21.

After a night game at Crosley Field it took them a long time to find a cab. The white cabbies wouldn’t pick up a Negro, and the black cabbies were afraid to pick up a white man. Finally Burke went and stood in the doorway and Robinson flagged a cab driven by an aging gray-haired black man. Robinson got in.

“Looking for a place to eat, open late,” Robinson said.

“Sho’,” the cabbie said. “Take you over to Gaiter’s. Nice southern cookin’.”

“Good,” Robinson said.

He gestured at Burke.

“Wait till my friend gets in,” Robinson said as Burke stepped out of the doorway and walked across the sidewalk.

“Jesus Christ,” the cabbie said.

“It’s okay,” Robinson said. “You know who I am.”

“I do,” the cabbie said. “But I can’t take no white man.”

“He can slouch way down,” Robinson said.

“I get lynched carrying some ofay,” the cabbie said. “You want me gettin’ lynched.”

Burke got into the car and sat beside Robinson in the back seat.

“We can’t eat together anywhere that’s open now, less we go to the right part of town,” Robinson said. “We need to eat.”

Burke took out a twenty-dollar bill, folded it in half the long way, and held it toward the cabbie. The cabbie eyed it. He ran the tip of his tongue over his lower lip. Then he took the bill, folded it again and tucked it into his shirt pocket.
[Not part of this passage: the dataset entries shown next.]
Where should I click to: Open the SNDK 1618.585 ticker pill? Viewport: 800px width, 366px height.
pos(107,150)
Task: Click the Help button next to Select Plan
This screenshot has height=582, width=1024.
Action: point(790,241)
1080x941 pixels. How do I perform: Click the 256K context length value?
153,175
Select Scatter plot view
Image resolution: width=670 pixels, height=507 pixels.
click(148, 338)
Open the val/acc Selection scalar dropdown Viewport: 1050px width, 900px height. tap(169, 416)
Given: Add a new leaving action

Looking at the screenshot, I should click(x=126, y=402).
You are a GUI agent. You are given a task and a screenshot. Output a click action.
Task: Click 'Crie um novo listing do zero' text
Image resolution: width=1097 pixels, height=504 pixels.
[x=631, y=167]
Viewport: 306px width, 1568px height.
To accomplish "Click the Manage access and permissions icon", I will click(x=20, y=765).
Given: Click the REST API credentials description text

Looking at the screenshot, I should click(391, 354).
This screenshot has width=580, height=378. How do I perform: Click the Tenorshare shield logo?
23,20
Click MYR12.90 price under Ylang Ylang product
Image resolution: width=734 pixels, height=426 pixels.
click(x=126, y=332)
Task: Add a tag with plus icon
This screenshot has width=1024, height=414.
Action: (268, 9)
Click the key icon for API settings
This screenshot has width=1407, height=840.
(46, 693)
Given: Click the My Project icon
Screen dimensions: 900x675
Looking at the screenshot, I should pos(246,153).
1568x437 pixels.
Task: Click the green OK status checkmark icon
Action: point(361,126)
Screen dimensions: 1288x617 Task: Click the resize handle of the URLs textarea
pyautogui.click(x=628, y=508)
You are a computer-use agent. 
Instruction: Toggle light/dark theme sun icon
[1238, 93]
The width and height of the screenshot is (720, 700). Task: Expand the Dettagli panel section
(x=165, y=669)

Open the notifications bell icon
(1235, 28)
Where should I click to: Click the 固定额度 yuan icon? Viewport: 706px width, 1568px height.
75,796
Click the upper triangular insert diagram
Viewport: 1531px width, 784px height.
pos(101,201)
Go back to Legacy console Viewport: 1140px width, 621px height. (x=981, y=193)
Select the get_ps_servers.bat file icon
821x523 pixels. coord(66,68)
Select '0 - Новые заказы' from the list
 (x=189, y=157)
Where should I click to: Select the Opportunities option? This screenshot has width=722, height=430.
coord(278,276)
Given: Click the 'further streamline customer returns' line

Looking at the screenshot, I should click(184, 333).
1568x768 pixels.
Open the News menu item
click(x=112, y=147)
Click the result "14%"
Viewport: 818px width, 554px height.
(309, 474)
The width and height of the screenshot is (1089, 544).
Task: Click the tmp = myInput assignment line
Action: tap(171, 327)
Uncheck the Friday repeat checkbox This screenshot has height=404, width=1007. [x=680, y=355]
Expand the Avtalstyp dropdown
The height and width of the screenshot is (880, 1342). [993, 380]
“White gennelman has to sit way down and back,” the cabbie said to Robinson.

He didn’t look at Burke.

Robinson said, “Thank you,” and the cab pulled away from the curb. The cabbie drove with both hands on the wheel, careful at cross streets, slowing at intersections. He let them off on a near empty street in front of a glass-fronted restaurant with a large Schlitz beer sign glowing in the window. The door was canopied in purple canvas and on the canvas in gold letters was GAITER’S FINE DINING.

“I can’t be waiting for you,” the cabbie said.

“Free country,” Burke said.

Robinson and the cabbie looked at each other for a moment. Burke caught the look.

“Sort of,” Burke said.

The cab pulled away as soon as they were out. They went into the restaurant. It was smoky, crowded and noisy, with a lot of colored lights and a piano player near the bar. When Burke came in there was a pause in the hubbub. Burke had heard it before. The customers began to talk again as Burke and Robinson stood waiting to be seated. A balding Negro in a tuxedo, carrying menus under his arm, stared at Burke for a moment, then looked at Robinson, and, after another moment, back at Burke.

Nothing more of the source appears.